The store is expanding to 35,000 square feet, she added. With Island Flooring moving, Vasa said the store will be taking over that space and connecting the main store and the bedroom/dining shop.
Vasa got involved in the furniture business through her parents. She has managed several furniture stores.
“My father was a stickler for quality,” Vasa said.
During the 1990s, much of the country’s furniture was made in the United States, especially in North Carolina and California. In the late 1990s, furniture manufacturers started outsourcing to other countries. She said many furniture factories in the U.S. were closed.
“My dad would never carry anything that was not made in America,” Vasa said. So he began looking for another furniture sources whose products were made in the U.S., she said.
“He heard about the Amish community in Indiana and that they made the very best hand-crafted furniture,” Vasa said.

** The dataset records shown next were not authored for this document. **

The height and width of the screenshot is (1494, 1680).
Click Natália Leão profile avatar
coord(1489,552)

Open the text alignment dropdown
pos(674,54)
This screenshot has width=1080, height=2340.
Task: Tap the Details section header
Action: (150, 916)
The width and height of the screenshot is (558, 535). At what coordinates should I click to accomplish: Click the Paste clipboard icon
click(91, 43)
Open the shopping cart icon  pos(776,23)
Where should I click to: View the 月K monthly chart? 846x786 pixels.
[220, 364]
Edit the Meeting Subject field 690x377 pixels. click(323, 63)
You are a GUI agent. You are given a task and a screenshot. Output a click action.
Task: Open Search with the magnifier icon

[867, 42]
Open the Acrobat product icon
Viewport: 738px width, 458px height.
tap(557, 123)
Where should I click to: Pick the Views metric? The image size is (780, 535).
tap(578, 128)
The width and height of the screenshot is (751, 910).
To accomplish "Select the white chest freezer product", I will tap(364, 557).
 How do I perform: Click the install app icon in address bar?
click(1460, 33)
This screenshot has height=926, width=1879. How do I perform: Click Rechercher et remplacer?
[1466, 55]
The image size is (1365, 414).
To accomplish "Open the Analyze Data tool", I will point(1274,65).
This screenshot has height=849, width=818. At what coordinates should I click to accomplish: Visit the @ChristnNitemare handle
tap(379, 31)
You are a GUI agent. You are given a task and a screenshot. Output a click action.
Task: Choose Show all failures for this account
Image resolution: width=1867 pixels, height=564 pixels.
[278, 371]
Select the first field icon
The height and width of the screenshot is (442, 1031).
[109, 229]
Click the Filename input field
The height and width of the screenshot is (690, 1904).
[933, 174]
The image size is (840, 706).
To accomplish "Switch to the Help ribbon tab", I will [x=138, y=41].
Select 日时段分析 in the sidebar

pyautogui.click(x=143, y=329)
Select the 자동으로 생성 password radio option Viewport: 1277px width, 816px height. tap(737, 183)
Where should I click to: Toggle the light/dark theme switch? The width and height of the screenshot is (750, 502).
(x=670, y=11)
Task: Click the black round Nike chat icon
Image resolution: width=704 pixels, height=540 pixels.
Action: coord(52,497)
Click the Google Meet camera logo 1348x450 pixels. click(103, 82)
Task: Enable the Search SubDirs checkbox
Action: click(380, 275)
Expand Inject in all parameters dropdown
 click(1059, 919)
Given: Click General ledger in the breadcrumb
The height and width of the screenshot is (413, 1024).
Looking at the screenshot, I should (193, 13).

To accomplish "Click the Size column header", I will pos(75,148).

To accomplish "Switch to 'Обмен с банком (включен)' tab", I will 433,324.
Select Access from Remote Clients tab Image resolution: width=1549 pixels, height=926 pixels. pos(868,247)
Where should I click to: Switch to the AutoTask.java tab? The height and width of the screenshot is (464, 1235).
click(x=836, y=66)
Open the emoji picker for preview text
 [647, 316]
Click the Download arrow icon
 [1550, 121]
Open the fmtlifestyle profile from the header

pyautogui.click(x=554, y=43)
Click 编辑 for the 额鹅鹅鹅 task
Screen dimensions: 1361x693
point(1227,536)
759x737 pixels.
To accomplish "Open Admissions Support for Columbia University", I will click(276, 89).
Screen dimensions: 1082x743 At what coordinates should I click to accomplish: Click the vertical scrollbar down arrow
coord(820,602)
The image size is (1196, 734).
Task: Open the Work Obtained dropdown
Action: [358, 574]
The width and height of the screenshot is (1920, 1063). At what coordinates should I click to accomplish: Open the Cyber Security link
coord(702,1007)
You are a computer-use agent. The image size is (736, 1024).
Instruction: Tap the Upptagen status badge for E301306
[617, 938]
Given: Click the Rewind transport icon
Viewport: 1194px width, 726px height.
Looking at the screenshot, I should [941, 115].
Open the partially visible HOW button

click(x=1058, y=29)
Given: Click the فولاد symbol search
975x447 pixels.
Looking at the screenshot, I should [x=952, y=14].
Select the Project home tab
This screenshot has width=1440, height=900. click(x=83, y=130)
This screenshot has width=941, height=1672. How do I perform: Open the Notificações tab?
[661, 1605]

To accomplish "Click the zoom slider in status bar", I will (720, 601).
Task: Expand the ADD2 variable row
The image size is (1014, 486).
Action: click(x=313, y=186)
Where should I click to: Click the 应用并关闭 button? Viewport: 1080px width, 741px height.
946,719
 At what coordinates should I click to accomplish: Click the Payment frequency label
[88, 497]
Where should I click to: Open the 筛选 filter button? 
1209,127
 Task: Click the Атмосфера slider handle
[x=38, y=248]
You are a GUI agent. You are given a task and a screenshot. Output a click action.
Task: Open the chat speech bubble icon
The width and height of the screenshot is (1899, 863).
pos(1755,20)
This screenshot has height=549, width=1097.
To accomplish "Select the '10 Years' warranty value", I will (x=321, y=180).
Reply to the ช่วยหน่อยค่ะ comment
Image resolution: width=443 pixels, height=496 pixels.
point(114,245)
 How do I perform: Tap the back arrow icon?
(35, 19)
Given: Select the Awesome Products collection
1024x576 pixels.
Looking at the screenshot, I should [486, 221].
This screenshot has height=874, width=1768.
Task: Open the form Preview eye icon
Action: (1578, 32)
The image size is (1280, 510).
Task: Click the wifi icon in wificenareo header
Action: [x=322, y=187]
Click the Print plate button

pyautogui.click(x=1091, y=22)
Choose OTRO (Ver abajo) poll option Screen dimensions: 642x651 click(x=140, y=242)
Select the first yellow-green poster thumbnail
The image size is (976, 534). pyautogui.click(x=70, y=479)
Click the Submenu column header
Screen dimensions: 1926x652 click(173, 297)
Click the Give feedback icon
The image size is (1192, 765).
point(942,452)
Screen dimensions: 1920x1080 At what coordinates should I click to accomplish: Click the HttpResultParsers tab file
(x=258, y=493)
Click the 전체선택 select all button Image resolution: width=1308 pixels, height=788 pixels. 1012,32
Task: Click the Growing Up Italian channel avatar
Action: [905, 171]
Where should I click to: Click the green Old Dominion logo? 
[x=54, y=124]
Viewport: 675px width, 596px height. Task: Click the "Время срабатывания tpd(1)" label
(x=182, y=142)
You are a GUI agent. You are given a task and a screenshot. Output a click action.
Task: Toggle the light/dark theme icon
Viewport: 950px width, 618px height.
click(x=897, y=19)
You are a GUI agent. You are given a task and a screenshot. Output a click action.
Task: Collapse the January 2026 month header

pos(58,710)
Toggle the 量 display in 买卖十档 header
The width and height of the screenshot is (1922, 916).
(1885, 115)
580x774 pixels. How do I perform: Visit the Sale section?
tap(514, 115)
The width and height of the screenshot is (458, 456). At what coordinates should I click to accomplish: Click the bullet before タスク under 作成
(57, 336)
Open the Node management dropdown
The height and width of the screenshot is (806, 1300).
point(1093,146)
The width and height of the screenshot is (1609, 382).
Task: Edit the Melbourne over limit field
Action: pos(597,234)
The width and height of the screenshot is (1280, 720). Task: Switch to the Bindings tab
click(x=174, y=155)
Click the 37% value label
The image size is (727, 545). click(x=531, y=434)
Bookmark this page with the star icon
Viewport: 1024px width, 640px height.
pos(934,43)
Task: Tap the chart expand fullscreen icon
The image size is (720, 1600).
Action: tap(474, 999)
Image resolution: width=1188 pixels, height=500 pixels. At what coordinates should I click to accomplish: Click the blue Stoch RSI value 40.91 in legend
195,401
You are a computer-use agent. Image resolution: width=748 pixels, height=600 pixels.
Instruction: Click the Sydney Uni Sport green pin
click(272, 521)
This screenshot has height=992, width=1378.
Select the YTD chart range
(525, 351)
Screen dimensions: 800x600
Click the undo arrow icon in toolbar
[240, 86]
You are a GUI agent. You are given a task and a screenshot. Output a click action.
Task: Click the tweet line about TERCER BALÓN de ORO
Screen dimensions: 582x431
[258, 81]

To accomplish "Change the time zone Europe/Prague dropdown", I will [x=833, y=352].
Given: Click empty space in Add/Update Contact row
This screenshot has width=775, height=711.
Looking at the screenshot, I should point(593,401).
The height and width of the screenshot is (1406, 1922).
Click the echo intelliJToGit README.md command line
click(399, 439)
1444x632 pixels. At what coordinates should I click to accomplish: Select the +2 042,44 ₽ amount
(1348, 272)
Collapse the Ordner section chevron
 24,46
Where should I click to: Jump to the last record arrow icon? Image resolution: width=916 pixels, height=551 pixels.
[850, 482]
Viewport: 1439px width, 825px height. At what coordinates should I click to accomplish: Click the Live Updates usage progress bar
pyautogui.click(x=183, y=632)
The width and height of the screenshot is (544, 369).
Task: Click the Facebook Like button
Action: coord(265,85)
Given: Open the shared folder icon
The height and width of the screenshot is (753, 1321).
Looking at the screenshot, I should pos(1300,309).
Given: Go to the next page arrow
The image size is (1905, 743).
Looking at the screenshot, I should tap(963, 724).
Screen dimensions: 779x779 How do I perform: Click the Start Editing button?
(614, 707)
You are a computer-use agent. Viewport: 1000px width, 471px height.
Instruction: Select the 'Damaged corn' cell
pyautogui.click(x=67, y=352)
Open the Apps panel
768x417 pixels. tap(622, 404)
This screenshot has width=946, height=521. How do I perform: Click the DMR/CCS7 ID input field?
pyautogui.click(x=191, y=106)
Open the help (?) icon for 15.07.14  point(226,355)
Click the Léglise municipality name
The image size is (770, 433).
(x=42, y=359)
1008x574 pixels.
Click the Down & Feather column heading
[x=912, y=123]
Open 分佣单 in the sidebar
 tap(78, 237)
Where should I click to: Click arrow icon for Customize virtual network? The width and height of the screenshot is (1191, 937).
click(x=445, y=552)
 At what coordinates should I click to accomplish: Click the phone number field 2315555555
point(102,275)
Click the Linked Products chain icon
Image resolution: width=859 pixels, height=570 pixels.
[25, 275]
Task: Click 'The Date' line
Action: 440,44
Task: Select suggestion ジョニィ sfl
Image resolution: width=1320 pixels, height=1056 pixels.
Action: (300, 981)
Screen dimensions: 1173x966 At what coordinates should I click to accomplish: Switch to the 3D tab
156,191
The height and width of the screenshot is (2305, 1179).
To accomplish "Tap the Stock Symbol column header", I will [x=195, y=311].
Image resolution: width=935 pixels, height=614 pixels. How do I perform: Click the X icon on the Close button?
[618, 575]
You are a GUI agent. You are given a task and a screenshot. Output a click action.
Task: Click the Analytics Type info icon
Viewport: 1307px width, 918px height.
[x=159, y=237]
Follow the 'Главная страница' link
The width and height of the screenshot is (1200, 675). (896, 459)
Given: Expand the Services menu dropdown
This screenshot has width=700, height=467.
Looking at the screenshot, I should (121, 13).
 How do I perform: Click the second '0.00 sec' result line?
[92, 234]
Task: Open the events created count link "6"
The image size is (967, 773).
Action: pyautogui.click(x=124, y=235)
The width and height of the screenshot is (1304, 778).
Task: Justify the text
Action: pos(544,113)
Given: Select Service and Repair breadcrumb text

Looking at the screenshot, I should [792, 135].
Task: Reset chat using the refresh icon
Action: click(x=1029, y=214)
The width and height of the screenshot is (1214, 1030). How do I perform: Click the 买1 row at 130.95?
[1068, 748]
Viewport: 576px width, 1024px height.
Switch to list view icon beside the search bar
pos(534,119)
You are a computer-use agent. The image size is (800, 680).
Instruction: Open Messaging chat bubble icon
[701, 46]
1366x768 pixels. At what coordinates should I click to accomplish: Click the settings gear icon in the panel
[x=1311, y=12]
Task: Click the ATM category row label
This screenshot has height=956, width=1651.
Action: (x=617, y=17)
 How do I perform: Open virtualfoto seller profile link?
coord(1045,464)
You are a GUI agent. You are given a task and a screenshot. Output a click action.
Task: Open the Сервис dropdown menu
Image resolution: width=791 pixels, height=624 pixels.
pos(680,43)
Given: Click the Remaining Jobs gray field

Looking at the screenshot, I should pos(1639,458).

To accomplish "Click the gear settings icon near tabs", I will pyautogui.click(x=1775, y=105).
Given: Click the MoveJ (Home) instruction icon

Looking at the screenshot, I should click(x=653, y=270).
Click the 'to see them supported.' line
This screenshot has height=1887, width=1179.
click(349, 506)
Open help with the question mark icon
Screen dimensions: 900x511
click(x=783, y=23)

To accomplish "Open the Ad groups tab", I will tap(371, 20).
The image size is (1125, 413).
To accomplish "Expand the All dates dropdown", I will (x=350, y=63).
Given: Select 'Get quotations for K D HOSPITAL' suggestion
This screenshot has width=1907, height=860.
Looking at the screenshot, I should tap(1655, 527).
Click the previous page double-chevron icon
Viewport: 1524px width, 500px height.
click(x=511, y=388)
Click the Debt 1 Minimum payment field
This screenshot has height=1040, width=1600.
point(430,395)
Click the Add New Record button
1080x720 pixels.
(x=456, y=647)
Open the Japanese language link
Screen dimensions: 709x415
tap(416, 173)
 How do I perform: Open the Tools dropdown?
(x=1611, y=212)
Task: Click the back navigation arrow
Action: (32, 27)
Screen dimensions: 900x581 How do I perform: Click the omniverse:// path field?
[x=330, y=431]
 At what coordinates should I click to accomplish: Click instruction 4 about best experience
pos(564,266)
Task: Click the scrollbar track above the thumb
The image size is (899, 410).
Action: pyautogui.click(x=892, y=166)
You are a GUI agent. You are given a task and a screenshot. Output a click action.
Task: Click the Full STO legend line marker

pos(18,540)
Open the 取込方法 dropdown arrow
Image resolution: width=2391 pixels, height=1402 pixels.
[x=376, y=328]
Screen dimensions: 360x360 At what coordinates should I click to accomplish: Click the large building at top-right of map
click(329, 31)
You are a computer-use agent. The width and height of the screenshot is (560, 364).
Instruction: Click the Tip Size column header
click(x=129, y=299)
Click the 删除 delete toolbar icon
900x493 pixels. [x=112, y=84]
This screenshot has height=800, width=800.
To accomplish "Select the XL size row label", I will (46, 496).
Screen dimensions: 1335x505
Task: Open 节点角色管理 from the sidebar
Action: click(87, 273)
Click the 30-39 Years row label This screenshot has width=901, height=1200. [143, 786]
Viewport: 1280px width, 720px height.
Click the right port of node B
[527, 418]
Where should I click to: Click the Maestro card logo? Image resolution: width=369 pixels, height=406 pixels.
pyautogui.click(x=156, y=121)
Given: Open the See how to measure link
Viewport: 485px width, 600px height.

She said her father established a network of Amish craftsmen from whom he could purchase furniture.
This weekend, many of those Amish furniture craftsmen and their families are in Grand Island to meet the store’s customers. Vasa said that is a tradition her father started so the customer could talk directly to the furniture’s originator.
She said because of that close relationship with Amish craftsmen, her father could offer customers the opportunity to custom design their furniture.
“We have a very tight relationship with the Amish,” Vasa said. “One hundred percent of everything we carry is built by Amish craftsmen.”
Amish furniture is not about a particular style, she said, but the way it is built and crafted. All of the furniture is made from hardwood.
She and her brother have diversified the types of furniture styles they offer. For many years, Vasa said, their customer base consisted primarily of rural people who liked the traditional quality and look of the Amish furniture. The store’s new furniture keeps that quality and but is more attractive to urban dwellers looking for a more contemporary look with a rustic appeal.
Vasa said the business’ current 25,000 square feet of show space makes the store the largest showroom of only Amish furniture in the Midwest.
With the new space, Vasa and her brother are moving their warehouse onsite to make the operation more efficient.
“It will be a much better experience for our customers,” said Vasa, who also credits the store’s success to their employees.
“We have the best employees,” she said.
Tammy Schuett manages the store. Dana Harris has been with Amish Furniture for eight years as a sale consultant. The sales consultants are not paid commission — they work as a team to focus on better customer experience, Vasa said. Rita Schmidt is the store’s interior designer and merchandise director.
As for the future, Vasa has high hopes.
“We want to be that amazing place where people from Nebraska and surrounding states feel it is worth the drive to our store,” she said. “If you want furniture of heirloom quality that is like nothing that you have seen anywhere else, it is worth the drive.”
Store hours are 9 a.m. to 5:30 p.m. Monday through Friday, 9 a.m. to 5 p.m. Saturday and noon to 5 p.m. Sunday.